▶ _EXERCISE REQUIREMENTS_
From the entries below, reproduce exactly the line containing "Szkolenia i konferencje (127, 2533)", the line containing "[twitter] (85, 2565)", and every line in between, with nothing added.

▶ _DATA SECTION_
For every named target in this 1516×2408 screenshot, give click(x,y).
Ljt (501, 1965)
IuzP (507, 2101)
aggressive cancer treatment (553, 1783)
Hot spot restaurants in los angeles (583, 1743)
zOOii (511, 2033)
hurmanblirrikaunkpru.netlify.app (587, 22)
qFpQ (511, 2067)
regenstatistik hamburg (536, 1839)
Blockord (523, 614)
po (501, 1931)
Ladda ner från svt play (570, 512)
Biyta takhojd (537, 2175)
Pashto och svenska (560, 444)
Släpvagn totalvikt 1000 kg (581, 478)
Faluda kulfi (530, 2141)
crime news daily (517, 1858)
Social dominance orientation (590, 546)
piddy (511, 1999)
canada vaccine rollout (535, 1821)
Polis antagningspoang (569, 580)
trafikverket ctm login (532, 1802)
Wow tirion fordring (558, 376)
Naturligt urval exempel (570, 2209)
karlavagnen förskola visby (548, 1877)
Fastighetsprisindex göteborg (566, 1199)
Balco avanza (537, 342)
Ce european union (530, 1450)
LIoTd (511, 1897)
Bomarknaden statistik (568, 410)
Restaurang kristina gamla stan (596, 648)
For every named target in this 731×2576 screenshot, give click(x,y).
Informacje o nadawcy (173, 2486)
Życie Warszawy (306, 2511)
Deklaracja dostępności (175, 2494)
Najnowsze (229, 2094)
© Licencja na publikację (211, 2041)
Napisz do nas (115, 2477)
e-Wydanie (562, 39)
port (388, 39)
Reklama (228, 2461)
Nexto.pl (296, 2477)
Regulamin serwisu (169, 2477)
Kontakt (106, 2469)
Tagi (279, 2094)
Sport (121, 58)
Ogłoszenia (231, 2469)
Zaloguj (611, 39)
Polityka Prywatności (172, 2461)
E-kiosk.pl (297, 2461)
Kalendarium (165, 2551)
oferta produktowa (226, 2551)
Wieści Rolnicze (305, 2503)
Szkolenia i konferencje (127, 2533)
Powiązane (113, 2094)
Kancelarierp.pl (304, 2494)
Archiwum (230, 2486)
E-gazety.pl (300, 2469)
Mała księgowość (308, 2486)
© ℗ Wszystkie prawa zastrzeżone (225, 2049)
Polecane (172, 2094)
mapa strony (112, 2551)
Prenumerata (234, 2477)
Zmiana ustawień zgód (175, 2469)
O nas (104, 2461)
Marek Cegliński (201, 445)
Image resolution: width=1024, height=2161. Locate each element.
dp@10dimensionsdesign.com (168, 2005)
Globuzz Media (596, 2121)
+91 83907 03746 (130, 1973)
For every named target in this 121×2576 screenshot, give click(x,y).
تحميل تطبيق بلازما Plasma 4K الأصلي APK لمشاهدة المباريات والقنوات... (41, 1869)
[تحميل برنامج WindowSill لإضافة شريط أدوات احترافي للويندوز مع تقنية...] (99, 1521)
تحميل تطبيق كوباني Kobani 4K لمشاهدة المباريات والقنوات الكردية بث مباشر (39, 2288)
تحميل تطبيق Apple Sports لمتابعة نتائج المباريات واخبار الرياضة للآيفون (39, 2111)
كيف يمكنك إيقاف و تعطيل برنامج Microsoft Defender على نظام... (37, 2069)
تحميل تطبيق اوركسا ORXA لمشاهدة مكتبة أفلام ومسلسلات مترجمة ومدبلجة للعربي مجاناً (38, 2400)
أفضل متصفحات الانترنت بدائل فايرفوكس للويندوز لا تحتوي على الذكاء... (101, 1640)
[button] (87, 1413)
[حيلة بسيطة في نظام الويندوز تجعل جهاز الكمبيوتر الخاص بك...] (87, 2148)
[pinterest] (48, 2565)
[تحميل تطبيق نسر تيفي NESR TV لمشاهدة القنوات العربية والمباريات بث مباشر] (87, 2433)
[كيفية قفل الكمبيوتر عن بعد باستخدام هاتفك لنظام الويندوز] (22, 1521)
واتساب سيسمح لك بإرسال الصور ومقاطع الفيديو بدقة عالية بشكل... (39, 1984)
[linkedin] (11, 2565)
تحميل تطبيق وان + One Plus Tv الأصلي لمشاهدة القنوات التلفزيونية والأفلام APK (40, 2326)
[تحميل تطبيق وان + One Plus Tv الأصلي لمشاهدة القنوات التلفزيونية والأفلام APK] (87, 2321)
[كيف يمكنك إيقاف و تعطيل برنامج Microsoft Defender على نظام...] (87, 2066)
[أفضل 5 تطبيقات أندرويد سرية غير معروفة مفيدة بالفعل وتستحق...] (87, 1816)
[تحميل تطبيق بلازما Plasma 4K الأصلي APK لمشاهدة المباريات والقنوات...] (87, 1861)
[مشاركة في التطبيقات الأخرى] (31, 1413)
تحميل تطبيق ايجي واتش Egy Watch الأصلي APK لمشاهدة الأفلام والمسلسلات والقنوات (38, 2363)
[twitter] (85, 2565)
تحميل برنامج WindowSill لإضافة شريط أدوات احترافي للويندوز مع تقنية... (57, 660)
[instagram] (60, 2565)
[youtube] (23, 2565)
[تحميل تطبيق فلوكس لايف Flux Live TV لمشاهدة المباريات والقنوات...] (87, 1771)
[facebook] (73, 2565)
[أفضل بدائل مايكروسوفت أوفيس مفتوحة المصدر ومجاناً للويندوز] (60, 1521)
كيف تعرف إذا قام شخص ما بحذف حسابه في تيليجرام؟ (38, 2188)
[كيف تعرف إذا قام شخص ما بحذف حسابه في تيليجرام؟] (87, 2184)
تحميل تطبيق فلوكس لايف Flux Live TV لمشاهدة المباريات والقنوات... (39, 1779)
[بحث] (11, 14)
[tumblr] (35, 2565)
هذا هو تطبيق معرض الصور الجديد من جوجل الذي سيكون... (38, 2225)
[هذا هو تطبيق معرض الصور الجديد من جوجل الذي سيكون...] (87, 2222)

▶ _THE COMPLETED TASK_
Szkolenia i konferencje (127, 2533)
Powiązane (113, 2094)
Kancelarierp.pl (304, 2494)
Archiwum (230, 2486)
E-gazety.pl (300, 2469)
Mała księgowość (308, 2486)
© ℗ Wszystkie prawa zastrzeżone (225, 2049)
Polecane (172, 2094)
mapa strony (112, 2551)
Prenumerata (234, 2477)
Zmiana ustawień zgód (175, 2469)
O nas (104, 2461)
Marek Cegliński (201, 445)
Image resolution: width=1024, height=2161. Locate each element.
dp@10dimensionsdesign.com (168, 2005)
Globuzz Media (596, 2121)
+91 83907 03746 (130, 1973)
For every named target in this 121×2576 screenshot, give click(x,y).
تحميل تطبيق بلازما Plasma 4K الأصلي APK لمشاهدة المباريات والقنوات... (41, 1869)
[تحميل برنامج WindowSill لإضافة شريط أدوات احترافي للويندوز مع تقنية...] (99, 1521)
تحميل تطبيق كوباني Kobani 4K لمشاهدة المباريات والقنوات الكردية بث مباشر (39, 2288)
تحميل تطبيق Apple Sports لمتابعة نتائج المباريات واخبار الرياضة للآيفون (39, 2111)
كيف يمكنك إيقاف و تعطيل برنامج Microsoft Defender على نظام... (37, 2069)
تحميل تطبيق اوركسا ORXA لمشاهدة مكتبة أفلام ومسلسلات مترجمة ومدبلجة للعربي مجاناً (38, 2400)
أفضل متصفحات الانترنت بدائل فايرفوكس للويندوز لا تحتوي على الذكاء... (101, 1640)
[button] (87, 1413)
[حيلة بسيطة في نظام الويندوز تجعل جهاز الكمبيوتر الخاص بك...] (87, 2148)
[pinterest] (48, 2565)
[تحميل تطبيق نسر تيفي NESR TV لمشاهدة القنوات العربية والمباريات بث مباشر] (87, 2433)
[كيفية قفل الكمبيوتر عن بعد باستخدام هاتفك لنظام الويندوز] (22, 1521)
واتساب سيسمح لك بإرسال الصور ومقاطع الفيديو بدقة عالية بشكل... (39, 1984)
[linkedin] (11, 2565)
تحميل تطبيق وان + One Plus Tv الأصلي لمشاهدة القنوات التلفزيونية والأفلام APK (40, 2326)
[تحميل تطبيق وان + One Plus Tv الأصلي لمشاهدة القنوات التلفزيونية والأفلام APK] (87, 2321)
[كيف يمكنك إيقاف و تعطيل برنامج Microsoft Defender على نظام...] (87, 2066)
[أفضل 5 تطبيقات أندرويد سرية غير معروفة مفيدة بالفعل وتستحق...] (87, 1816)
[تحميل تطبيق بلازما Plasma 4K الأصلي APK لمشاهدة المباريات والقنوات...] (87, 1861)
[مشاركة في التطبيقات الأخرى] (31, 1413)
تحميل تطبيق ايجي واتش Egy Watch الأصلي APK لمشاهدة الأفلام والمسلسلات والقنوات (38, 2363)
[twitter] (85, 2565)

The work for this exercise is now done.